Textauszug »
Meist Peitsche, nun Zuckerbrot: Der Internationale Währungsfonds (IWF) fordert Schuldenerleichterungen für Krisenstaat Griechenland – anstelle überambitionierter Haushaltsziele. Wolfgang Schäuble wird das nicht gefallen.

Dem Internationalen Währungsfonds (IWF) eilt der Ruf als strenger Sanierer voraus, der Staaten im Gegenzug für Hilfen harte Auflagen diktiert. Damit hat sich die Washingtoner Institution vor allem in unbeliebt gemacht. Doch im Fall des südeuropäischen Krisenlandes schlägt der Fonds nun andere Töne an. Er fordert nicht mehr, sondern weniger Sparauflagen.

Datenliste »
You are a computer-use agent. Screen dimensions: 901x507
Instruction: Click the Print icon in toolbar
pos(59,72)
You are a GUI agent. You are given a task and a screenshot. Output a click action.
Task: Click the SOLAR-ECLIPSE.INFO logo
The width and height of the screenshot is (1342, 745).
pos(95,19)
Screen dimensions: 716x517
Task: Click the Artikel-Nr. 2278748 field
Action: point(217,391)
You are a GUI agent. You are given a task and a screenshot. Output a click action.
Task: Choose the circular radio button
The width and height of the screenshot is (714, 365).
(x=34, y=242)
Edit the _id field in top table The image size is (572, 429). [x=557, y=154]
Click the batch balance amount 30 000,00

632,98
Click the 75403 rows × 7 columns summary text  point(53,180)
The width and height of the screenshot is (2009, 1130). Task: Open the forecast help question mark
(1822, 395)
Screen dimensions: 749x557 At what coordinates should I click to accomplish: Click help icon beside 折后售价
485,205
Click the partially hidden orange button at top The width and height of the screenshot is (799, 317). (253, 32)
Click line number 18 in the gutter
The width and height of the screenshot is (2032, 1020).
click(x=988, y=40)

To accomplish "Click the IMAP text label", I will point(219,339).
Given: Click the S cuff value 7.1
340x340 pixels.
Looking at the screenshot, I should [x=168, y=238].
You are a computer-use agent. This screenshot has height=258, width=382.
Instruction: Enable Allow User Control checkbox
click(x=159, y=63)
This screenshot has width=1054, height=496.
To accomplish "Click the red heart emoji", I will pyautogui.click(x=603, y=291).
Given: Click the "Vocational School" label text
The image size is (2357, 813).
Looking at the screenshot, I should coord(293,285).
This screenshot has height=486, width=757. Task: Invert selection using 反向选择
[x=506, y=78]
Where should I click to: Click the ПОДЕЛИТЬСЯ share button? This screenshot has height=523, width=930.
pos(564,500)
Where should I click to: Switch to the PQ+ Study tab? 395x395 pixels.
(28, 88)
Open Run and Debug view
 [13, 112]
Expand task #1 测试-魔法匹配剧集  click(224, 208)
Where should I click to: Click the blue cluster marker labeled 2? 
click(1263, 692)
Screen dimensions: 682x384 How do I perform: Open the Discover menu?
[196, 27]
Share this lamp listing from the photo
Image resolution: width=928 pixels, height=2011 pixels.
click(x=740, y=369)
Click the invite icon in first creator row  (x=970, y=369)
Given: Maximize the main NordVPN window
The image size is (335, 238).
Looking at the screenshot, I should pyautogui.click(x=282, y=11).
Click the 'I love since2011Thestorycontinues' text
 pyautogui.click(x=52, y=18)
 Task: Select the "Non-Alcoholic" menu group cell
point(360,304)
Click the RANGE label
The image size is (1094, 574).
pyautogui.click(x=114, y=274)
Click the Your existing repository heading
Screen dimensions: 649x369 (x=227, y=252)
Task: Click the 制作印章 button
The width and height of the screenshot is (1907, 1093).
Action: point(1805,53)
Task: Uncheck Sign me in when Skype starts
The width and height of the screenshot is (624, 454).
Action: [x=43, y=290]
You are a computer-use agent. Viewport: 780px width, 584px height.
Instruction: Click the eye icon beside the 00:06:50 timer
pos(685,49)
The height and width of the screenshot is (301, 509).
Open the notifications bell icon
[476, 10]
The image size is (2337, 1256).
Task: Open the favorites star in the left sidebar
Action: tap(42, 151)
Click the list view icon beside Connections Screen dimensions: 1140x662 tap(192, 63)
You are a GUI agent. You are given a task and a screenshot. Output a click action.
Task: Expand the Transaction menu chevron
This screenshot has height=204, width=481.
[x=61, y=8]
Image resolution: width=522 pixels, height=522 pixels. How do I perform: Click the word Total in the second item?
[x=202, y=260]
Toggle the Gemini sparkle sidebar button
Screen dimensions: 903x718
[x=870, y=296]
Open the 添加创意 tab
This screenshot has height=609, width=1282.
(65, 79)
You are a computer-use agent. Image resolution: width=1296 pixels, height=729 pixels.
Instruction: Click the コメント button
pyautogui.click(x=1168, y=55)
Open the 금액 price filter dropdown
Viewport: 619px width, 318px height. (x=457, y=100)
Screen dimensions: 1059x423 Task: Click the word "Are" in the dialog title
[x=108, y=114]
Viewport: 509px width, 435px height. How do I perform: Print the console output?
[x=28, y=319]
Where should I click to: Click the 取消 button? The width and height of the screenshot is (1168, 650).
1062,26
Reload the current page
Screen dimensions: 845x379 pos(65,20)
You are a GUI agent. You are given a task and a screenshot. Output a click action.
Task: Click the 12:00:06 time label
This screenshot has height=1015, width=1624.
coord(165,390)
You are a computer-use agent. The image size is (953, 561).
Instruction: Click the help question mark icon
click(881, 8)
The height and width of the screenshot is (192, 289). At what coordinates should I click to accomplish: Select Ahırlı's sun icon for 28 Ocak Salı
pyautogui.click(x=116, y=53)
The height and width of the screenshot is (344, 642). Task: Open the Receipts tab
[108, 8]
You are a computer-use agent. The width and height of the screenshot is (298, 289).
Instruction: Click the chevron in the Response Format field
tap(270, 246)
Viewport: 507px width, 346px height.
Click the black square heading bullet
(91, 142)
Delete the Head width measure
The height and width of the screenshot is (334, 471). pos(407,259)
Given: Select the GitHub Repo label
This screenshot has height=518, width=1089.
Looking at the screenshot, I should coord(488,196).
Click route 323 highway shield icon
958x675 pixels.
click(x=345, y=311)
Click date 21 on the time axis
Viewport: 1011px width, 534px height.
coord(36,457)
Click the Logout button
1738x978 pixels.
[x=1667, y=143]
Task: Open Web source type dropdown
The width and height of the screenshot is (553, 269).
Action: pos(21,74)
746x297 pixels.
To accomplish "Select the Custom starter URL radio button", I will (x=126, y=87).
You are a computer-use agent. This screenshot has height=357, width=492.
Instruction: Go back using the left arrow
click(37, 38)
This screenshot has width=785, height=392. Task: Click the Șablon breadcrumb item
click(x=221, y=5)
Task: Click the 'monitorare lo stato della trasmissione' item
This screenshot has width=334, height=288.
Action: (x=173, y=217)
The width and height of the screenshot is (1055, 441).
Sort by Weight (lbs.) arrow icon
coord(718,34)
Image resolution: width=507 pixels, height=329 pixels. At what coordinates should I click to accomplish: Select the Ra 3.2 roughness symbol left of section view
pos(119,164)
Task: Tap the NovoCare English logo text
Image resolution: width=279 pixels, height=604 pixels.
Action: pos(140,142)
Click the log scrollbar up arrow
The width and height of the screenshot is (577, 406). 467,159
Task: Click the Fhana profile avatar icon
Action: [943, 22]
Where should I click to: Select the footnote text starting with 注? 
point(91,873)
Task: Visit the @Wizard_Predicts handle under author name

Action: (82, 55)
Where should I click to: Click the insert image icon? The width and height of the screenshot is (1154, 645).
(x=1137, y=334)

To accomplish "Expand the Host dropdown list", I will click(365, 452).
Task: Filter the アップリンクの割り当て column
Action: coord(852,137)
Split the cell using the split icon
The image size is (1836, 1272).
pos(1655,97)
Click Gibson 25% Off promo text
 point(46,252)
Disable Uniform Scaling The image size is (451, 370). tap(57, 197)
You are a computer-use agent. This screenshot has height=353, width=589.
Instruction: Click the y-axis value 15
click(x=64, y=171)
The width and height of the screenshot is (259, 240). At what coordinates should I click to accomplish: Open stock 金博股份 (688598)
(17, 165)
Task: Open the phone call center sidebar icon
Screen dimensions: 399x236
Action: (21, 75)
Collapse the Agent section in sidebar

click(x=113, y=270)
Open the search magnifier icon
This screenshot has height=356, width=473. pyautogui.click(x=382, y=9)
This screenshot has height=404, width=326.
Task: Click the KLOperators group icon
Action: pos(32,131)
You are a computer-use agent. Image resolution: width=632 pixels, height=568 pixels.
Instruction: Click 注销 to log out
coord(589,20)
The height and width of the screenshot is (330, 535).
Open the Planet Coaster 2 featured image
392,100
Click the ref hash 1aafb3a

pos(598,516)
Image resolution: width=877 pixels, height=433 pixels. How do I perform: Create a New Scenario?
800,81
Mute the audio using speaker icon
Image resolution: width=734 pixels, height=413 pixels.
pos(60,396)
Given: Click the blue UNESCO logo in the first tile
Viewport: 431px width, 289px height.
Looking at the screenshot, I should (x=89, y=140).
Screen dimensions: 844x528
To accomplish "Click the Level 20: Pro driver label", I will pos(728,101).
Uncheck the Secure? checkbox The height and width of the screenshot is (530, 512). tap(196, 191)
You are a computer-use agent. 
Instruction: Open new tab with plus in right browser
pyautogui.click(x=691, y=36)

Ziel »
Gib den Textauszug über den IWF und Griechenland vollständig und wortgetreu wieder. Die Einträge stehen in keinem Zusammenhang mit dem Textauszug.

Antwort »
Meist Peitsche, nun Zuckerbrot: Der Internationale Währungsfonds (IWF) fordert Schuldenerleichterungen für Krisenstaat Griechenland – anstelle überambitionierter Haushaltsziele. Wolfgang Schäuble wird das nicht gefallen.

Dem Internationalen Währungsfonds (IWF) eilt der Ruf als strenger Sanierer voraus, der Staaten im Gegenzug für Hilfen harte Auflagen diktiert. Damit hat sich die Washingtoner Institution vor allem in unbeliebt gemacht. Doch im Fall des südeuropäischen Krisenlandes schlägt der Fonds nun andere Töne an. Er fordert nicht mehr, sondern weniger Sparauflagen.